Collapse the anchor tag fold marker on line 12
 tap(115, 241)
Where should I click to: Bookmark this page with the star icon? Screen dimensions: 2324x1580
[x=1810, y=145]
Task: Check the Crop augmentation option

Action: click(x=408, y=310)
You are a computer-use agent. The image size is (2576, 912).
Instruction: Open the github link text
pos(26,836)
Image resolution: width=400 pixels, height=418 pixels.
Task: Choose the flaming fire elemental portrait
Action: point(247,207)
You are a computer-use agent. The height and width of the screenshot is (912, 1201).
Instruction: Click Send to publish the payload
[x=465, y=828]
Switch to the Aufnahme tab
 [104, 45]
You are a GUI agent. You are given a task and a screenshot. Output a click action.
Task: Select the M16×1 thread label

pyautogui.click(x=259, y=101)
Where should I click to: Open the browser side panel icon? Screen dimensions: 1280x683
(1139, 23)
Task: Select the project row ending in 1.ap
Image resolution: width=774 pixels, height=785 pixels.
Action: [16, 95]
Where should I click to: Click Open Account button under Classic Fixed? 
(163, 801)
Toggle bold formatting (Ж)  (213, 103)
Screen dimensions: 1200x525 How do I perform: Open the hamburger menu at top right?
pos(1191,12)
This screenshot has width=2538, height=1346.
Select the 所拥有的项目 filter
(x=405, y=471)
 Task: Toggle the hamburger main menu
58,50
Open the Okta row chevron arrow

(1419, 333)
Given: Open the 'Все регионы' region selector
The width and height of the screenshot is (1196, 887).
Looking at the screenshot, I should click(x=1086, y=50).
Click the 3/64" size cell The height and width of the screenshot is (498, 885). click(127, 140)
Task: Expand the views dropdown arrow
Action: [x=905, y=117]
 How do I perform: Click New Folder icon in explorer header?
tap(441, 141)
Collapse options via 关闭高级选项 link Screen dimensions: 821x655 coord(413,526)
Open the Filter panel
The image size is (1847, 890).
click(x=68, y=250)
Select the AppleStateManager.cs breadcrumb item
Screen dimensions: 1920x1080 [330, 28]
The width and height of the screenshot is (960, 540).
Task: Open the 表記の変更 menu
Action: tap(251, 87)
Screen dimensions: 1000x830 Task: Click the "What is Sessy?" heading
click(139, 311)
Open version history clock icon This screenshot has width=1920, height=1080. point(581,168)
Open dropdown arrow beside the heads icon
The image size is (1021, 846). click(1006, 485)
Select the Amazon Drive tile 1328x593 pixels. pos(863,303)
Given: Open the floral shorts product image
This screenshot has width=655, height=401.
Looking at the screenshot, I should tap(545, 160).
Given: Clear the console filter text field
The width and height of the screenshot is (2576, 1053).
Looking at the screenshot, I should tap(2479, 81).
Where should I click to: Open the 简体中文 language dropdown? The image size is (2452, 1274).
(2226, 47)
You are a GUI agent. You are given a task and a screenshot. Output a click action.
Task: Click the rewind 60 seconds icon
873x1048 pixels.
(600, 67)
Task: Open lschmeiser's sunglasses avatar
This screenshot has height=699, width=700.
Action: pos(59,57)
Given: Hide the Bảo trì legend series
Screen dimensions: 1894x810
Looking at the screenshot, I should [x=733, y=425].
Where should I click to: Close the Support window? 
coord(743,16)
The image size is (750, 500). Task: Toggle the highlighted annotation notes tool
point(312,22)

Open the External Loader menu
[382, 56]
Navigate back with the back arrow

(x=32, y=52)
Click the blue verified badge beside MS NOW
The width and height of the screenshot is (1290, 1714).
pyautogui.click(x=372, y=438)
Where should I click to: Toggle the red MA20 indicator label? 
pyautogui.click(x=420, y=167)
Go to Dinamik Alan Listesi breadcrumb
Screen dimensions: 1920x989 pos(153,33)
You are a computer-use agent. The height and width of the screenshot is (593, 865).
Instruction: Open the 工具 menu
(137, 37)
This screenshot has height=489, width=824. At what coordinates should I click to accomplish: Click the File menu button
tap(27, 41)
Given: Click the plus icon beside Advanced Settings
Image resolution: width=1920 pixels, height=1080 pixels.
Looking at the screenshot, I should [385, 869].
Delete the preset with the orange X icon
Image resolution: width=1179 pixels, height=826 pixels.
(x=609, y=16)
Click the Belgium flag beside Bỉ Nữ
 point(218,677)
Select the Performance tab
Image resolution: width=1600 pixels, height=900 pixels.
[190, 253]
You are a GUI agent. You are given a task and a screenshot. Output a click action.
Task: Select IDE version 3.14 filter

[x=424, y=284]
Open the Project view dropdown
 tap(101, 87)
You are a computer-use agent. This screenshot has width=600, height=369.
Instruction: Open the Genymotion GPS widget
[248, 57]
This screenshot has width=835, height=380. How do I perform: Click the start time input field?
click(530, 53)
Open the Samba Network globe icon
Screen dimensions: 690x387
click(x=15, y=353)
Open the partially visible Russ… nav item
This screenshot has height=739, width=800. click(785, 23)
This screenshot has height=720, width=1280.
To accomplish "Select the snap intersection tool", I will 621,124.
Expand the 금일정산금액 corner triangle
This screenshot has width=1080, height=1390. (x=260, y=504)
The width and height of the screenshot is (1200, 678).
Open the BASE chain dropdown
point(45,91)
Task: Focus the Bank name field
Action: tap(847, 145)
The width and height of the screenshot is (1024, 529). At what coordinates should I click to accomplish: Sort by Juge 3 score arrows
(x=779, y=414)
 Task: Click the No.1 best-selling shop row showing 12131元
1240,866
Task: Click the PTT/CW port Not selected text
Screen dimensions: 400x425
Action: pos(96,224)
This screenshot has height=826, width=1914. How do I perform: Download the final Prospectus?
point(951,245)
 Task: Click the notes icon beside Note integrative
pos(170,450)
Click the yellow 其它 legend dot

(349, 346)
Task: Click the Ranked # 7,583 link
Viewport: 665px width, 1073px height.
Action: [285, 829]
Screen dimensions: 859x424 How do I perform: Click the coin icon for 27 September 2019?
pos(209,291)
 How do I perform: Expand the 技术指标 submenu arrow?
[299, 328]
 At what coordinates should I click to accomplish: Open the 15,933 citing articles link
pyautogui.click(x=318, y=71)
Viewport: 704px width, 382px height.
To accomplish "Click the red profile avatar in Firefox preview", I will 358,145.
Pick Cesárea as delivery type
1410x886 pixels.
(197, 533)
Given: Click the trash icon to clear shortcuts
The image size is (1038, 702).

☆ ☆ ☆ ☆ ☆ ☆ ☆

Pick out every line of the material above that contains the word "button", copying each line in full; case counts.

Where should I click to: Click Open Account button under Classic Fixed? 
This screenshot has height=489, width=824. At what coordinates should I click to accomplish: Click the File menu button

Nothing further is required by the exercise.